6. Monte Carlo Sampling#
With Monte Carlo sampling, also referred to as parametric bootstrap, the probabiliy distribution of model parameters is approximated by generating a large number of artificial measurements (resampling) and re-estimating model parameters for each.
For a detailed description of the method the interested reader is referred to:
Imports#
from estim8.models import FmuModel
from estim8 import visualization, datatypes, Estimator
from estim8.error_models import LinearErrorModel
import pandas as pd
6.1 Load the model#
SimpleBatchModel = FmuModel(path='../tests/test_data/SimpleBatch.fmu')
6.2 Import experimental data & create an Experiment object#
To quantify the extend at which uncertainty in experimental data propagates to parameter estimates, we need to define it first using a mathematical model.
Per default, estim8 assumes normally distributed measurement noise, e.g. using the LinearErrorModel (Notebook 2. Experimental data and error modeling).
data = pd.read_excel(r'SimpleBatch_Data.xlsx', index_col=0, header=(0, 1))

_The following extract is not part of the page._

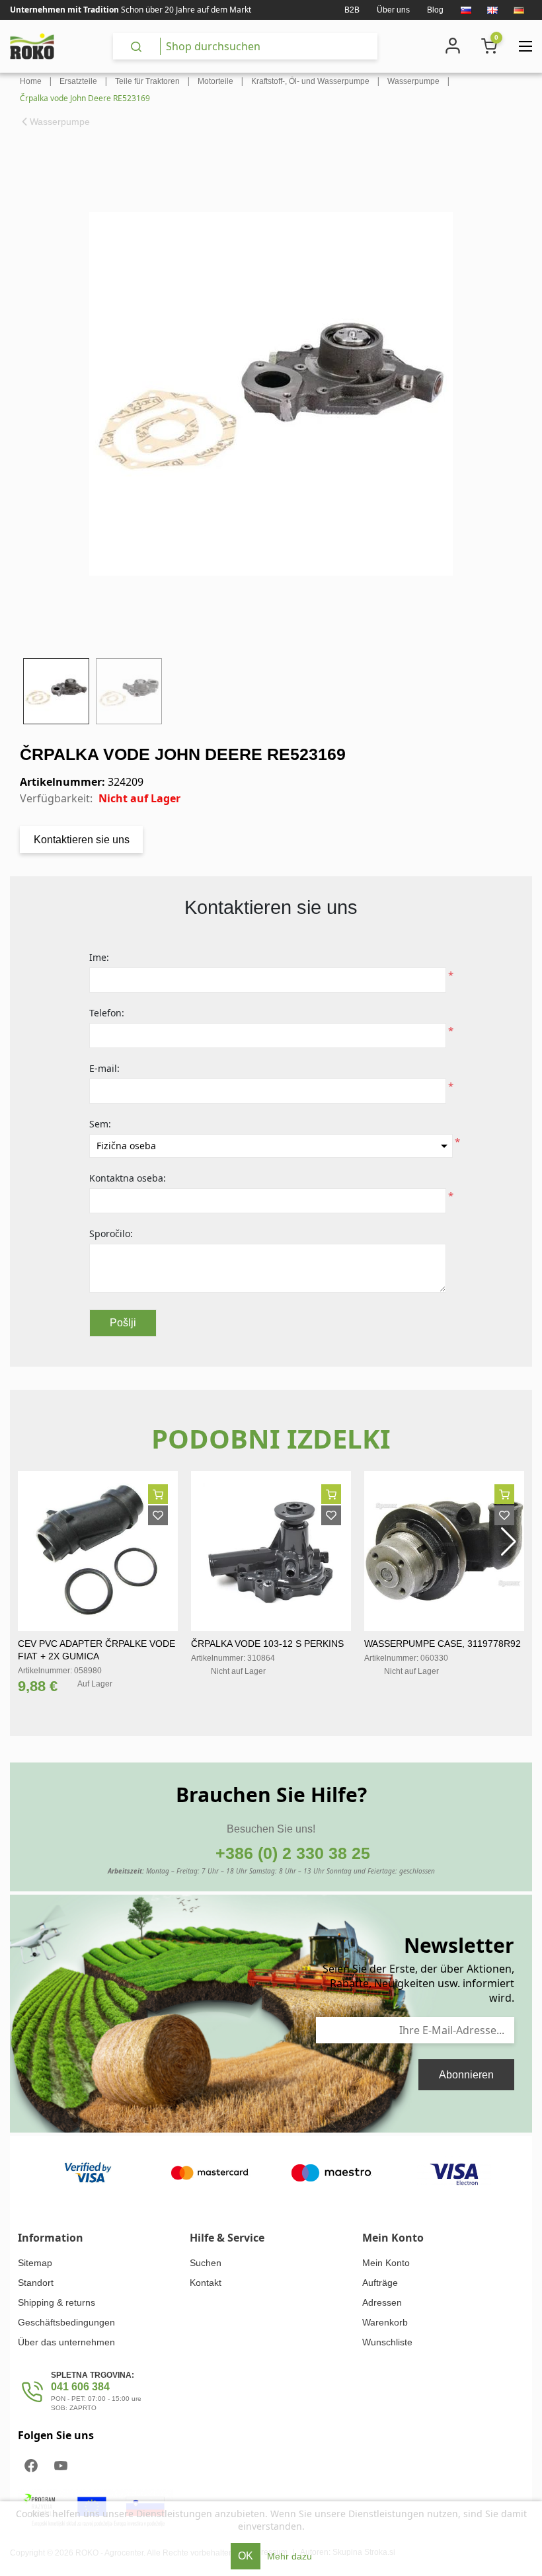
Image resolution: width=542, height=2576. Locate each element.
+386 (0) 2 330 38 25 (292, 1853)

data.columns = data.columns.droplevel(1)
print(data.head())
# use a linear error model with normally distributed noise
experiment = datatypes.Experiment(data, error_model=LinearErrorModel(slope=0.05, offset=0.1))
Time X S
0.0 0.176200 NaN
0.1 0.318313 NaN
0.2 0.285270 NaN
0.3 0.218600 NaN
0.4 0.248210 NaN
6.3 Defining the estimation problem & create Estimator object#
As described in Notebook 3. Parameter estimation, unknown parameters and their bounds are defined and an Estimator instance is created.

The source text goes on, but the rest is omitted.